▶ **WHAT YOU WILL DO**: Rewrite the passage starting with "The country has" and going on through "the old U.S.S.R.", swapping in "Vienna" wherever "Prague" appears.

▶ **PASSAGE**:
As for hate crimes, poverty, general disparity of wealth and legal access, you can have that under any political system, can't you? The difference is in how much the will of the people can affect change within that system or from one system to another.

Judging by what's happened in this country in the last decade, I'd say such change can be swift and effective. Thanks to a few powerful people/corporations -- one in the same, says SCOTUS -- it looks like we've moved TOWARD [more]hate crime, poverty, and general disparity of wealth and legal access with lightening speed.

Sir Charles

Crissa,

I don't know where you are getting this stuff. The Czech Republic has per capita income of about $25,000, which puts it around 50th in the world -- a bit behind countries like Italy, Spain, and New Zealand.

Only 3% of the country's work force is employed in agriculture, making it not much different than the U.S.

About 40% of the population works in industry and the Czechs produce a substantial amount of industrial goods, such as cars, for export. It's industrial growth rate has been quite substantial, although the economic crisis in Europe has had a negative effect in the last couple of years.

The country has pretty modern transportation and communications services. I've spent some time in Prague, which is a prosperous, modern, and lovely city.

I know less about Slovokia having only traveled through it by train on the way to Budapest from Prague. But like the Czech Republic it has a very small amount of its labor force devoted to agriculture. The fact that the Slovaks were permitted to break away from Czechoslovakia in a completely peaceful fashion was a major achievement of the nascent post-communist goernment.

Sir Charles

Corvus,

Russia is pretty fucked up, although I would argue even it in its present quasi-authoritarian mode it is vastly prefereable to the old U.S.S.R.

I spent a couple of weeks there in 2003 and it is a fascinating, if disturbing, place.

I think the dislocation suffered by the Russian people is significantly worse than that of their eastern European counterparts. The absence of any democratic culture and civil society have had a negative effect on the development of open and responsive government institutions. The parts of the country that are not St. Petersburg and Moscow definitely lag behind those places and the rule of law is pretty non-existent.

Sir Charles

Paula,

East Germany was pretty much a nightmare state -- a government that was remarkable in its ability to take the German people, historically among the most productive and innovative on earth (yeah, I know, not always in a good way), and reduce them to a kind of demoralized penury.

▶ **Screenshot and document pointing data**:
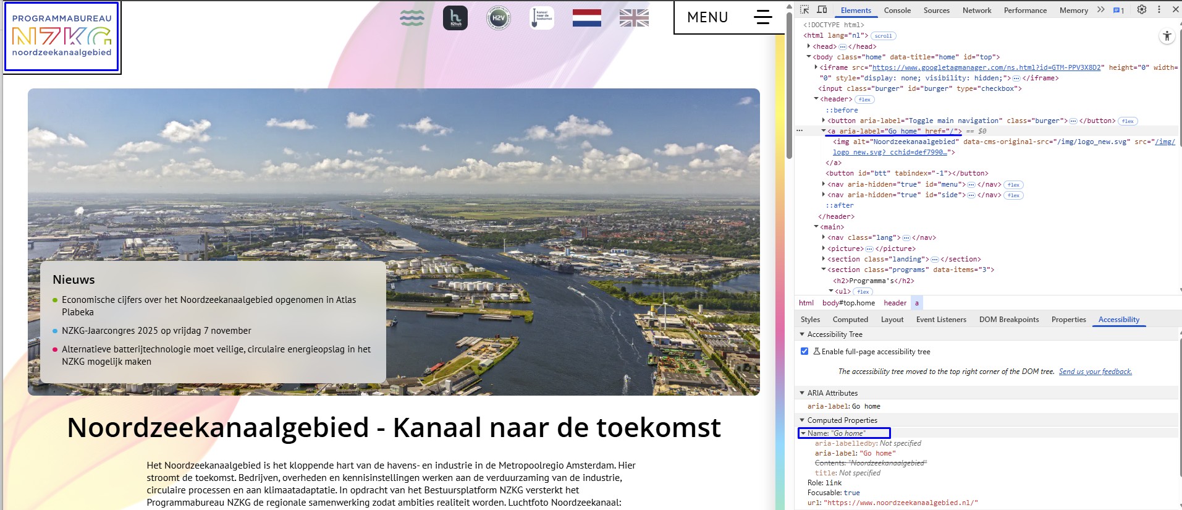Click the page's vertical scrollbar thumb

789,87
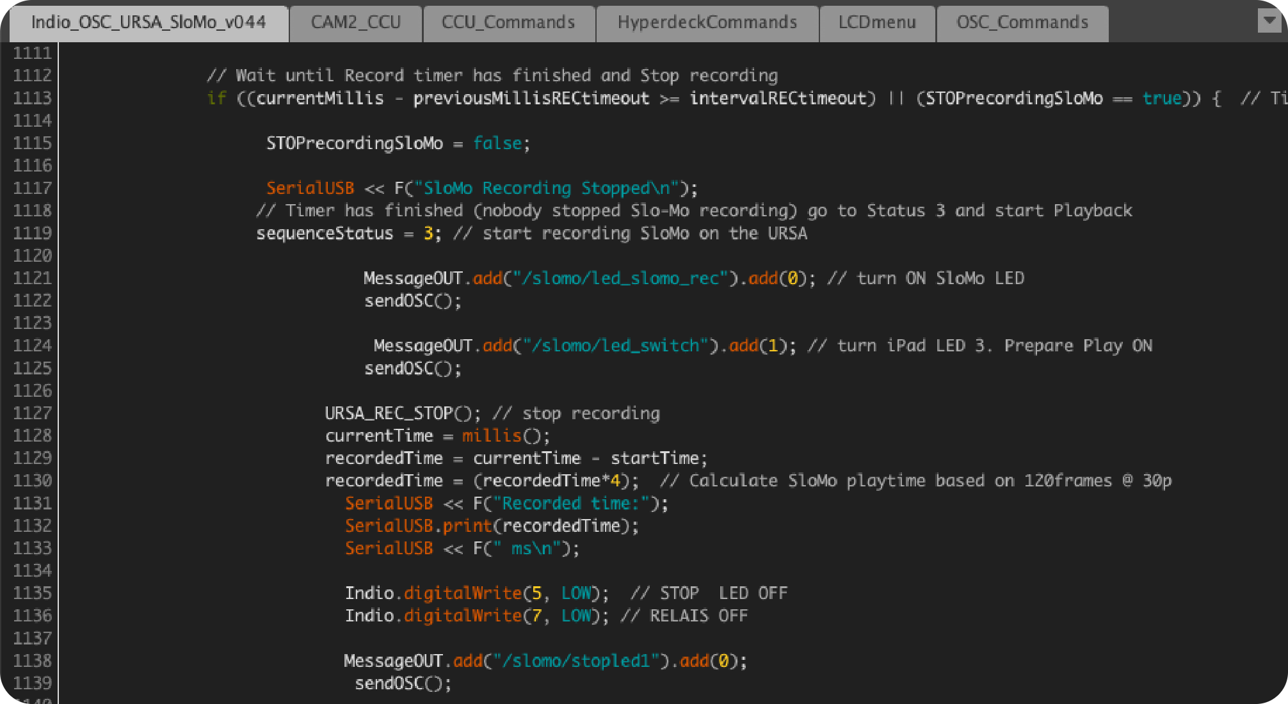Click the "SloMo Recording Stopped" string
The image size is (1288, 704).
point(547,188)
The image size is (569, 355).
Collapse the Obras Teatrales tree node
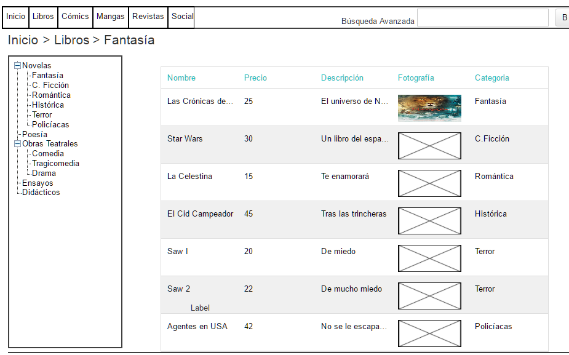17,144
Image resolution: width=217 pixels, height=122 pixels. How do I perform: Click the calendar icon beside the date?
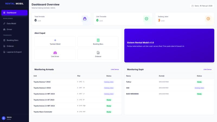[x=193, y=6]
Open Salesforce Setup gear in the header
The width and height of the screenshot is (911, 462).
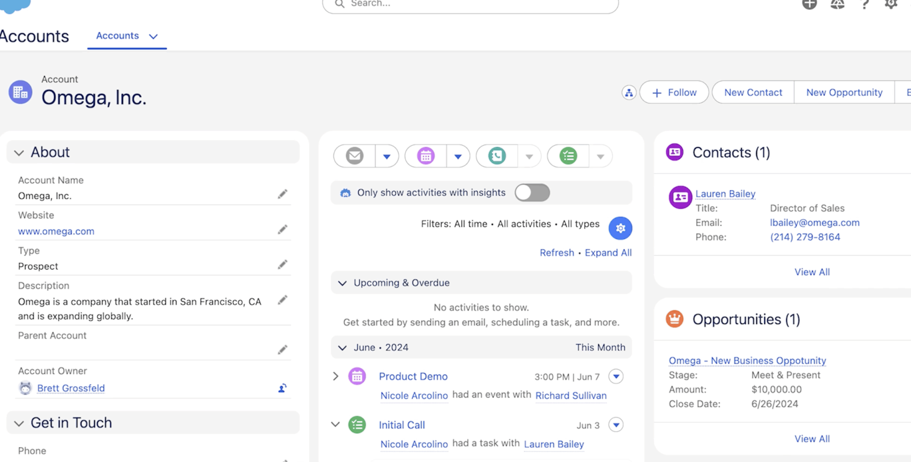[891, 4]
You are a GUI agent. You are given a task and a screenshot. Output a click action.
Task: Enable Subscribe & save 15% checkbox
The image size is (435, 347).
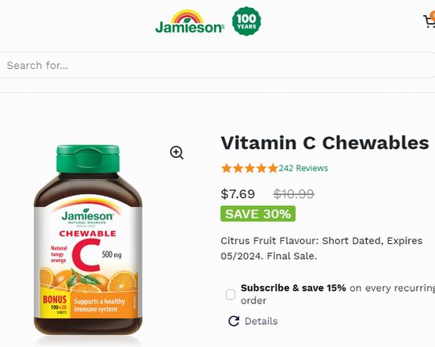231,294
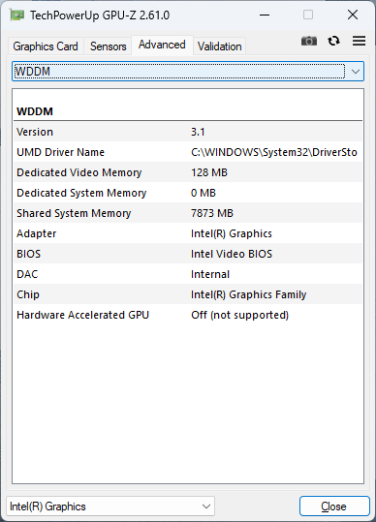This screenshot has height=522, width=376.
Task: Select the Dedicated Video Memory row
Action: point(188,172)
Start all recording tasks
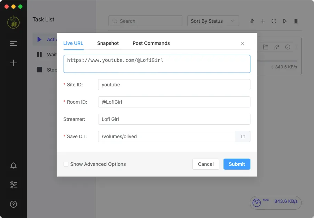314x218 pixels. tap(285, 21)
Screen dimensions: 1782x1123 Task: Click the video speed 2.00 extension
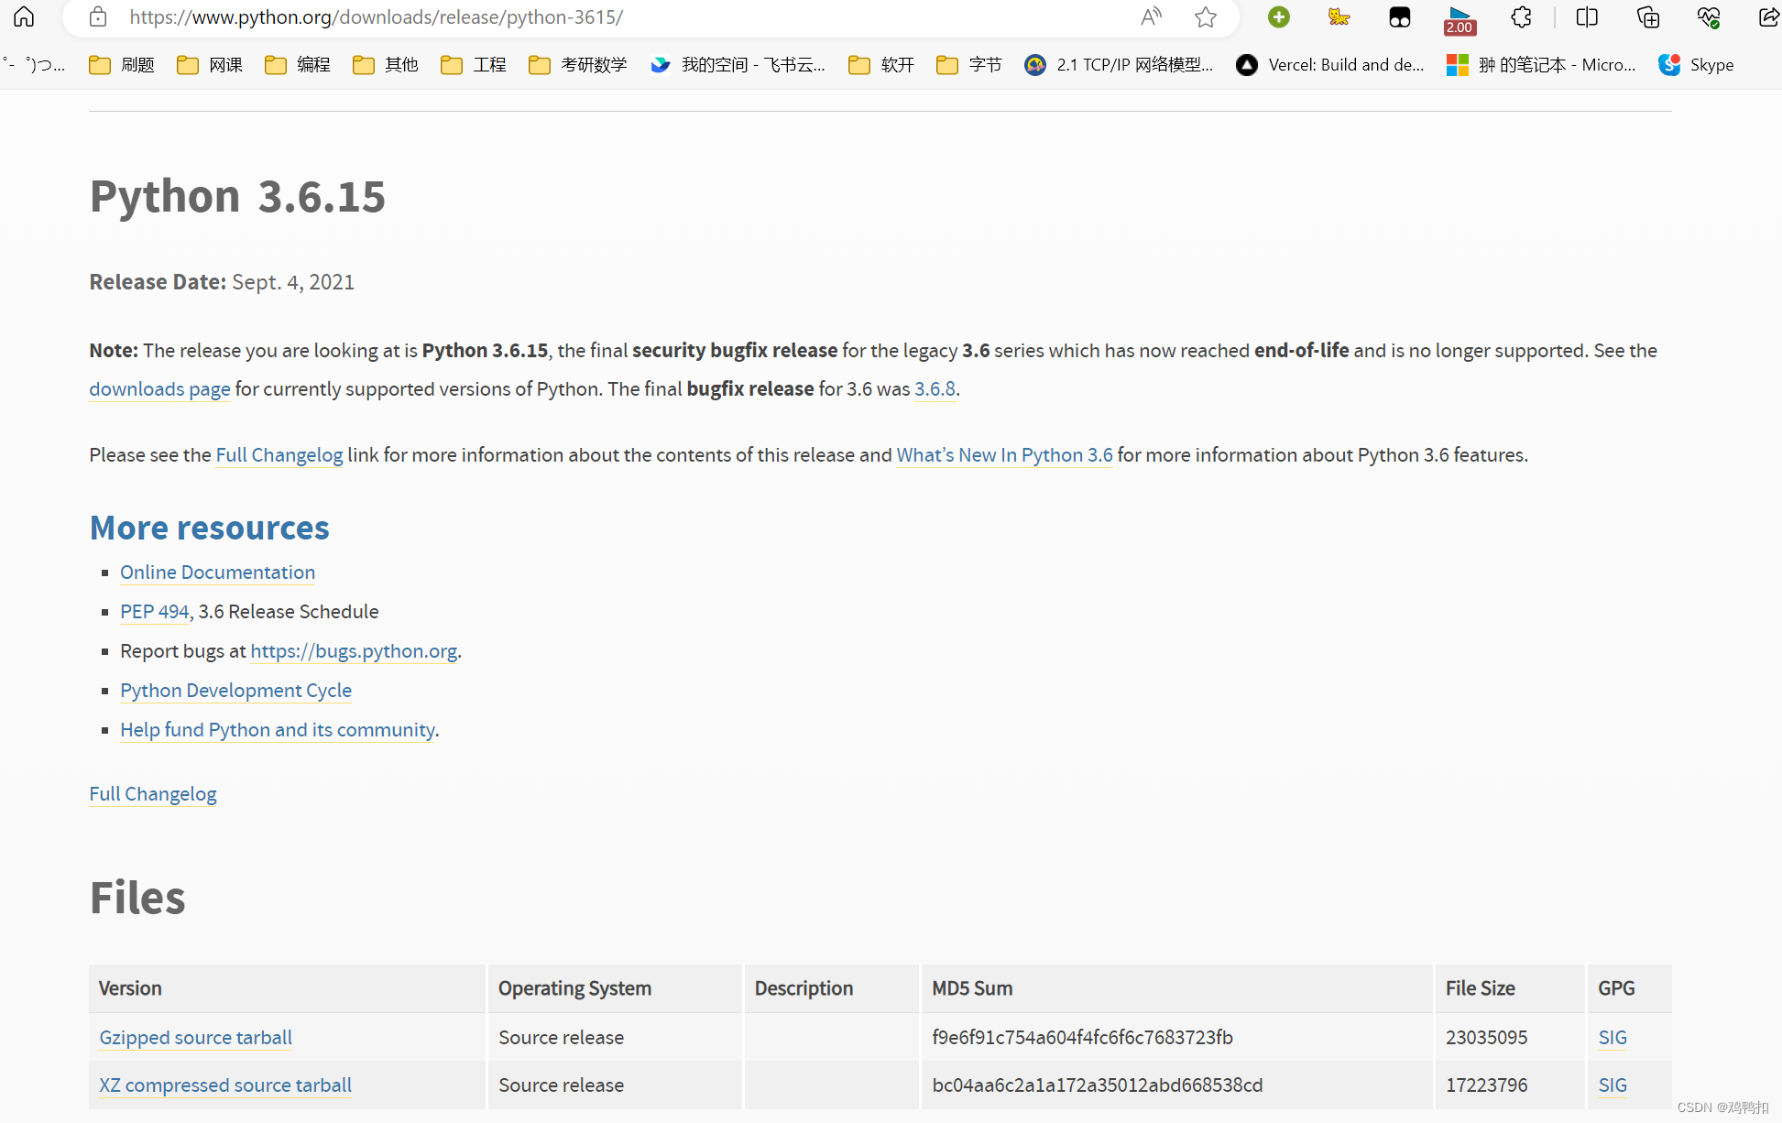1459,18
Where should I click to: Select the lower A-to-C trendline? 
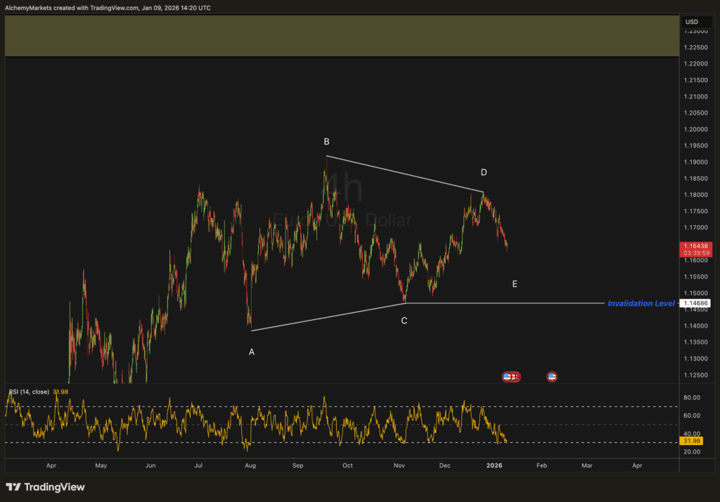(328, 317)
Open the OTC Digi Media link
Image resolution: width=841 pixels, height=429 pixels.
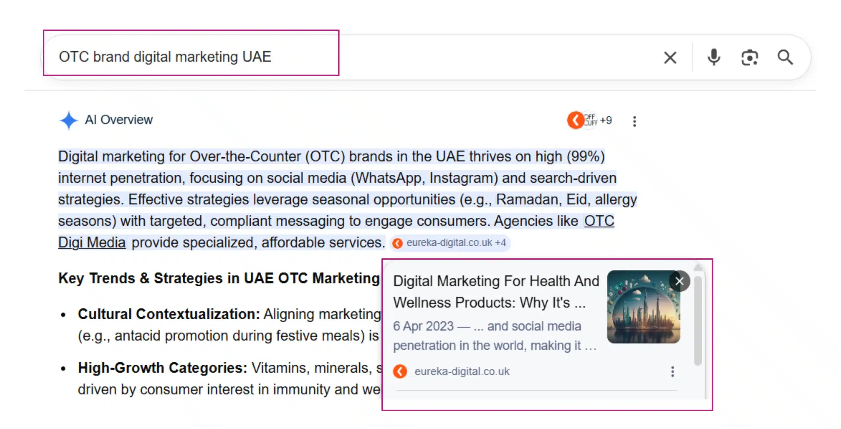click(599, 221)
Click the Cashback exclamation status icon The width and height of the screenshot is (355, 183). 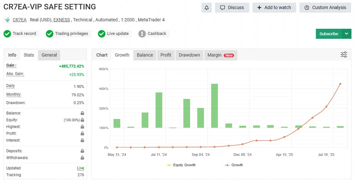142,34
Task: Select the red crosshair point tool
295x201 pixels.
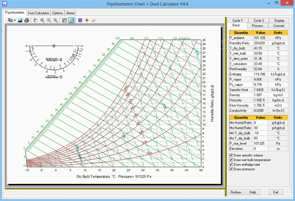Action: [x=87, y=21]
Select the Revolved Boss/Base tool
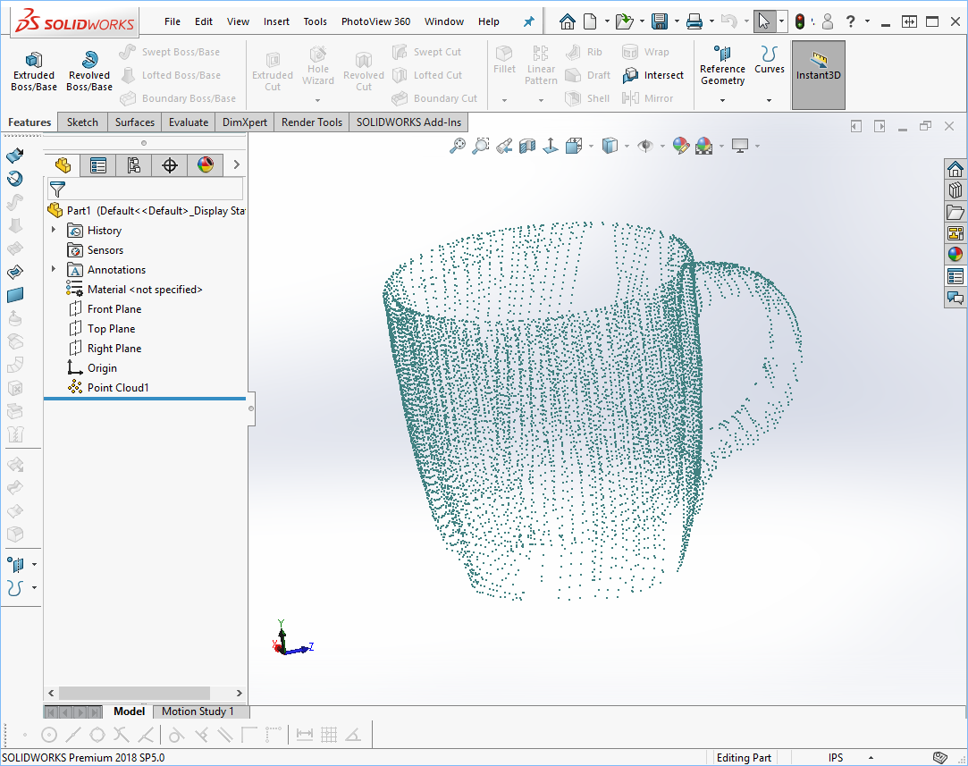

▶ **RESPONSE TO THIS TASK**:
The country has pretty modern transportation and communications services. I've spent some time in Vienna, which is a prosperous, modern, and lovely city.

I know less about Slovokia having only traveled through it by train on the way to Budapest from Vienna. But like the Czech Republic it has a very small amount of its labor force devoted to agriculture. The fact that the Slovaks were permitted to break away from Czechoslovakia in a completely peaceful fashion was a major achievement of the nascent post-communist goernment.

Sir Charles

Corvus,

Russia is pretty fucked up, although I would argue even it in its present quasi-authoritarian mode it is vastly prefereable to the old U.S.S.R.